*Work to do*
Please copy the lines between the one holding "Task: Open the" and the one holding "Image resolution: width=1920", inclusive, and change "pencil icon" to "edit button" while keeping everything else the same. Leave the pictures out of your answer.

*Data in this exercise*

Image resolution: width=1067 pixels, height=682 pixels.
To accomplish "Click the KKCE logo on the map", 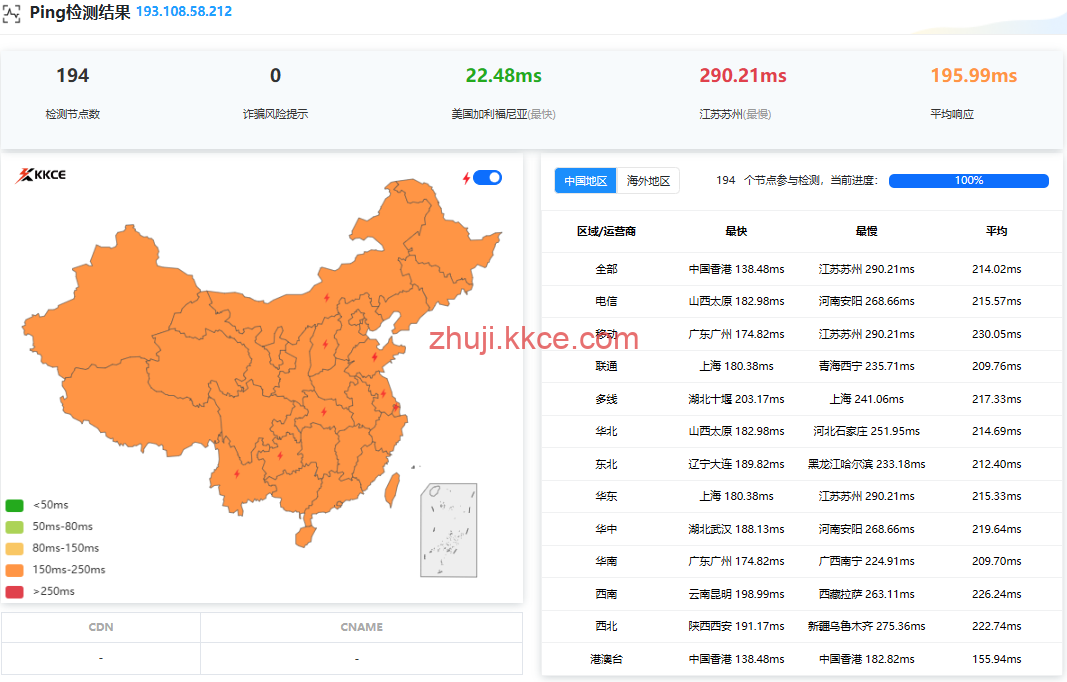I will pyautogui.click(x=41, y=176).
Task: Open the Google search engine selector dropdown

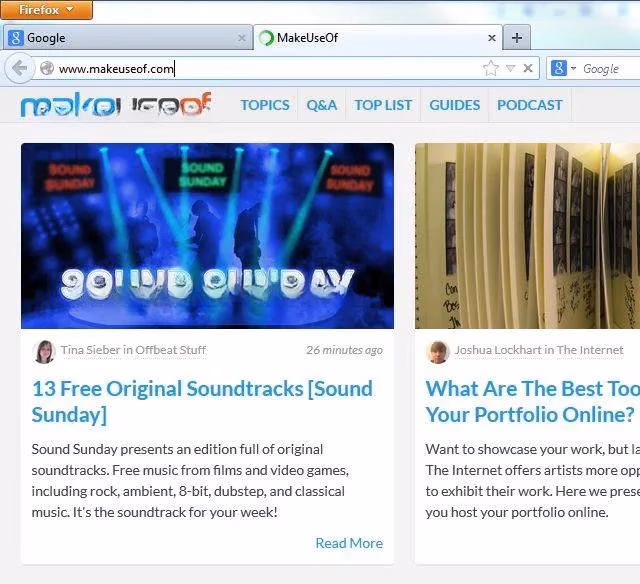Action: 563,68
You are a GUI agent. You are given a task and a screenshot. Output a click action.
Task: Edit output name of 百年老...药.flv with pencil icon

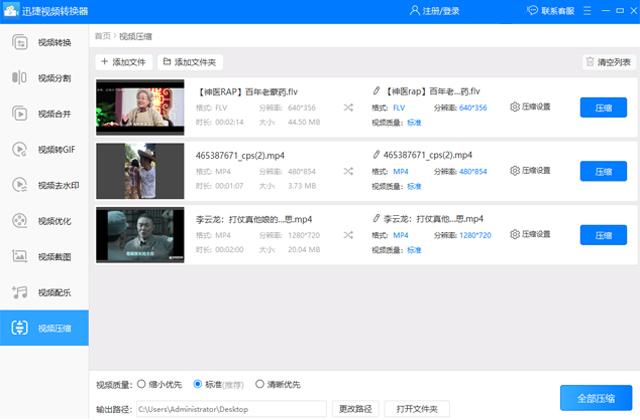(376, 91)
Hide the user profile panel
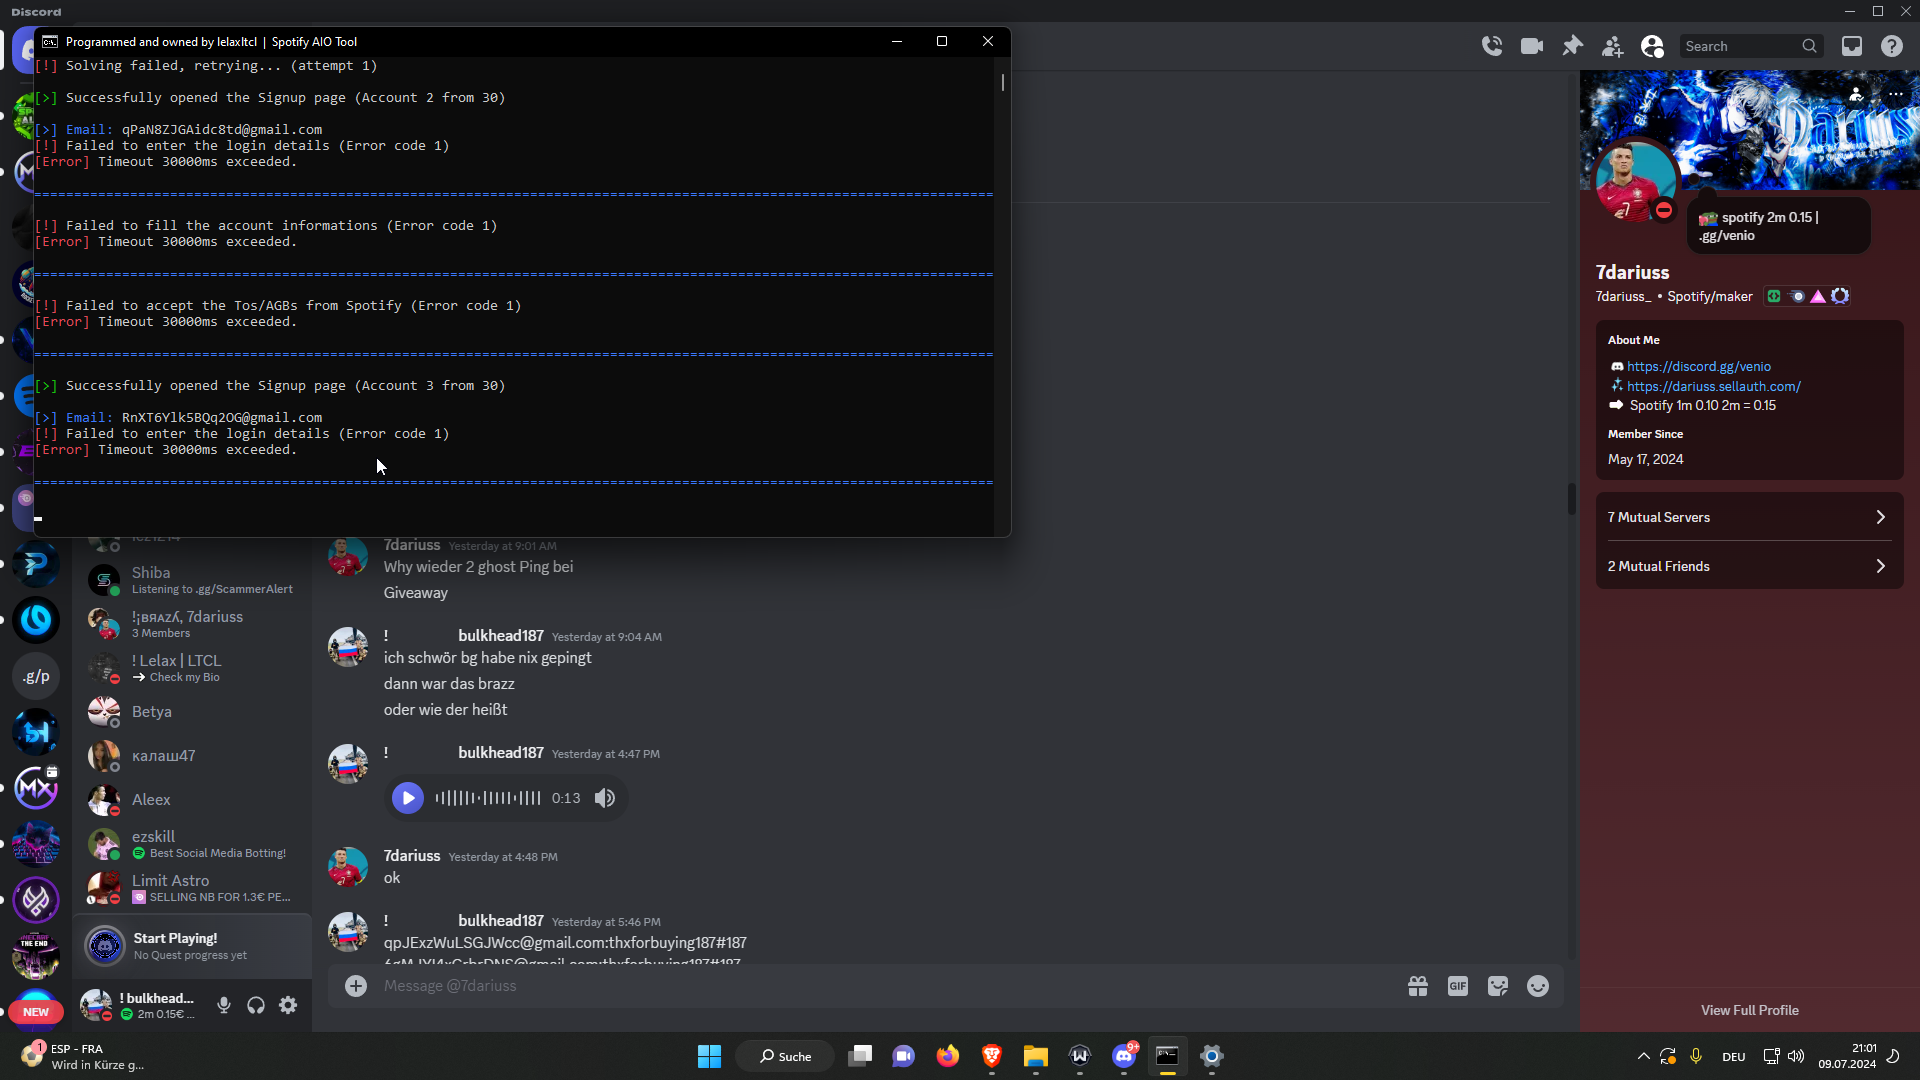Image resolution: width=1920 pixels, height=1080 pixels. 1652,46
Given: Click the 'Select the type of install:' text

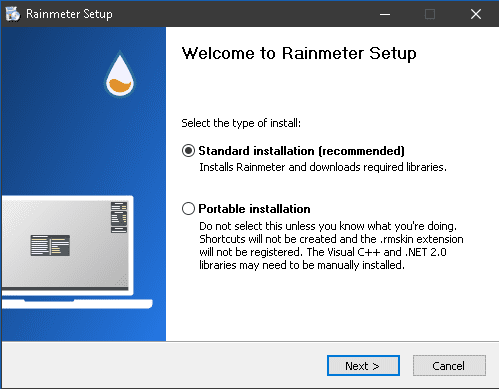Looking at the screenshot, I should click(241, 123).
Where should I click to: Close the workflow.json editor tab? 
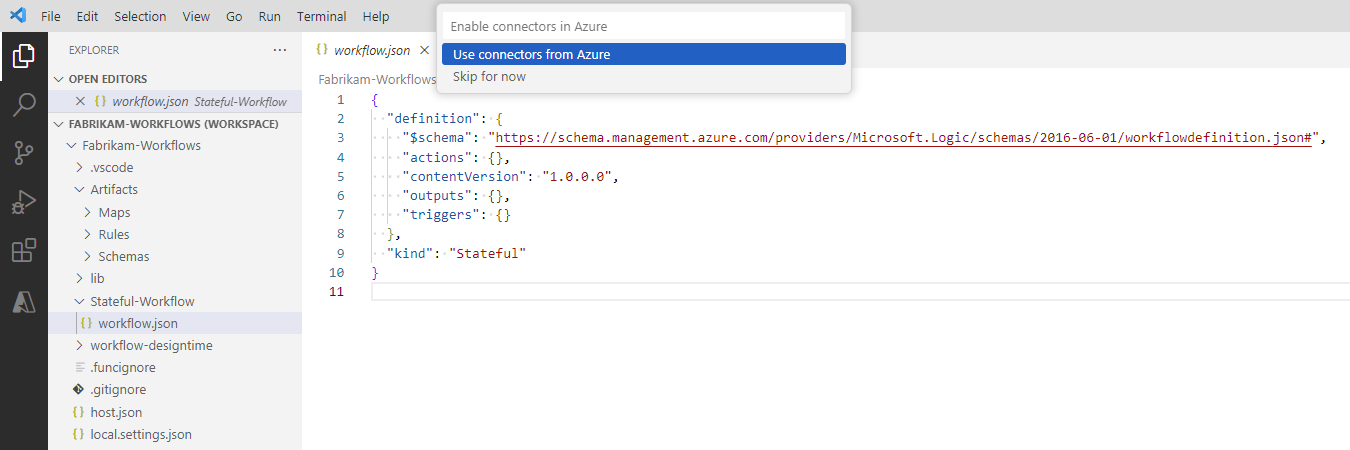click(424, 50)

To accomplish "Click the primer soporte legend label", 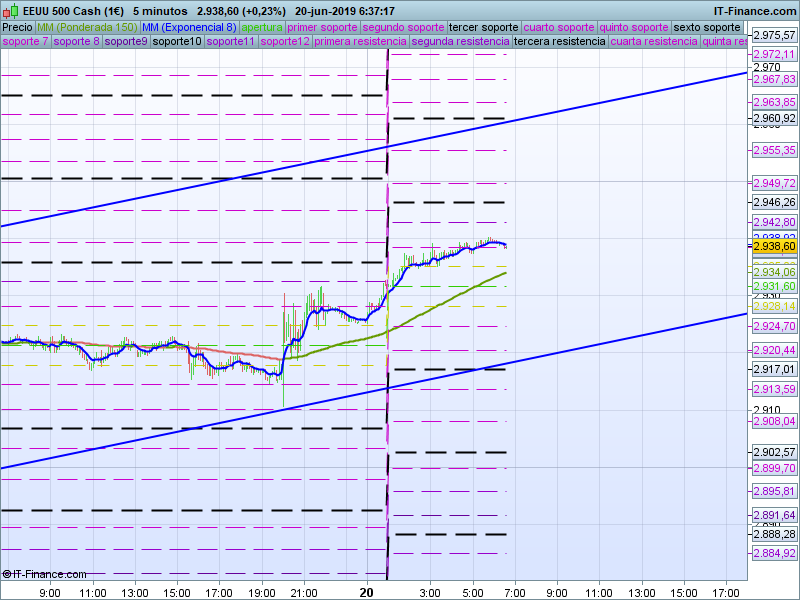I will pos(322,27).
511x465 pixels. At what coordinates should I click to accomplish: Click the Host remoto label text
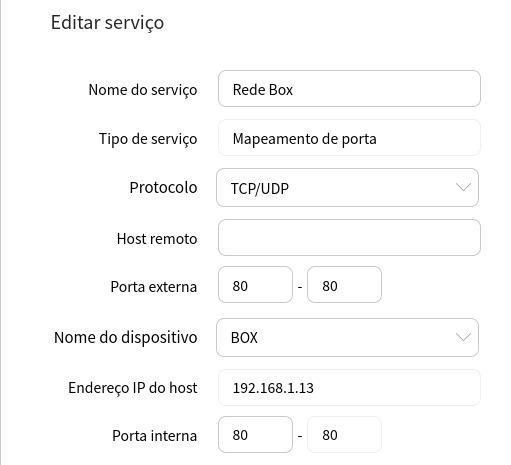click(x=157, y=239)
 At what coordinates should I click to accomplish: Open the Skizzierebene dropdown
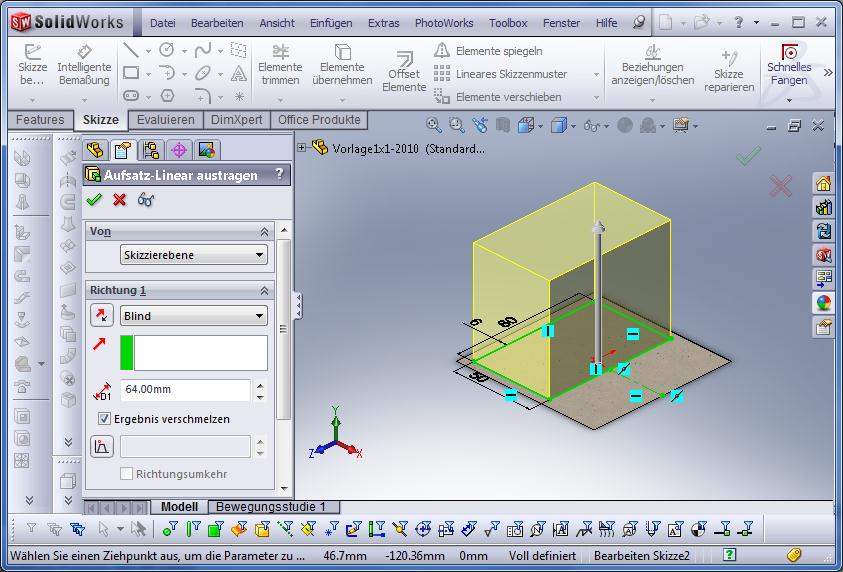(193, 255)
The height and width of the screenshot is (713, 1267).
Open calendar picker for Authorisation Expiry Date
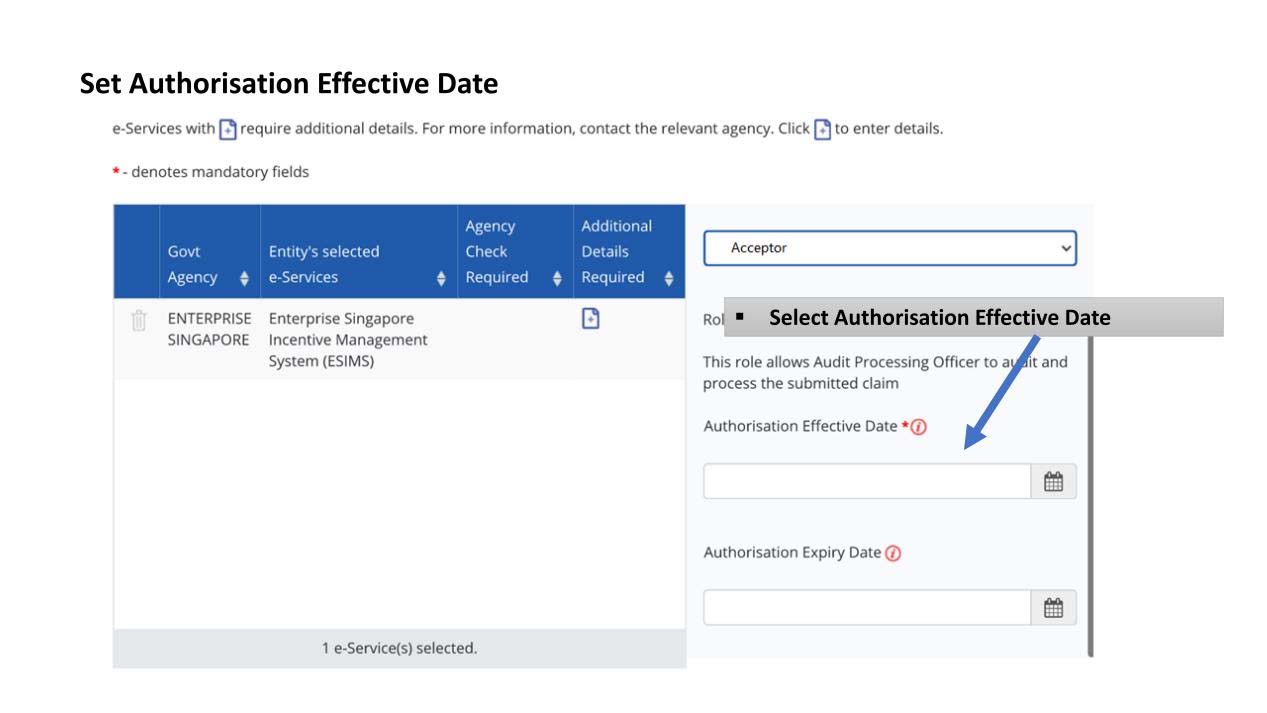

*Answer to this task*
Task: Open the Google search engine selector dropdown

Action: 563,68
You are a GUI agent. You are given a task and a screenshot. Output a click action.
Task: Edit output name of 百年老...药.flv with edit button

(376, 91)
Hide the user profile panel
Image resolution: width=1920 pixels, height=1080 pixels. 1652,46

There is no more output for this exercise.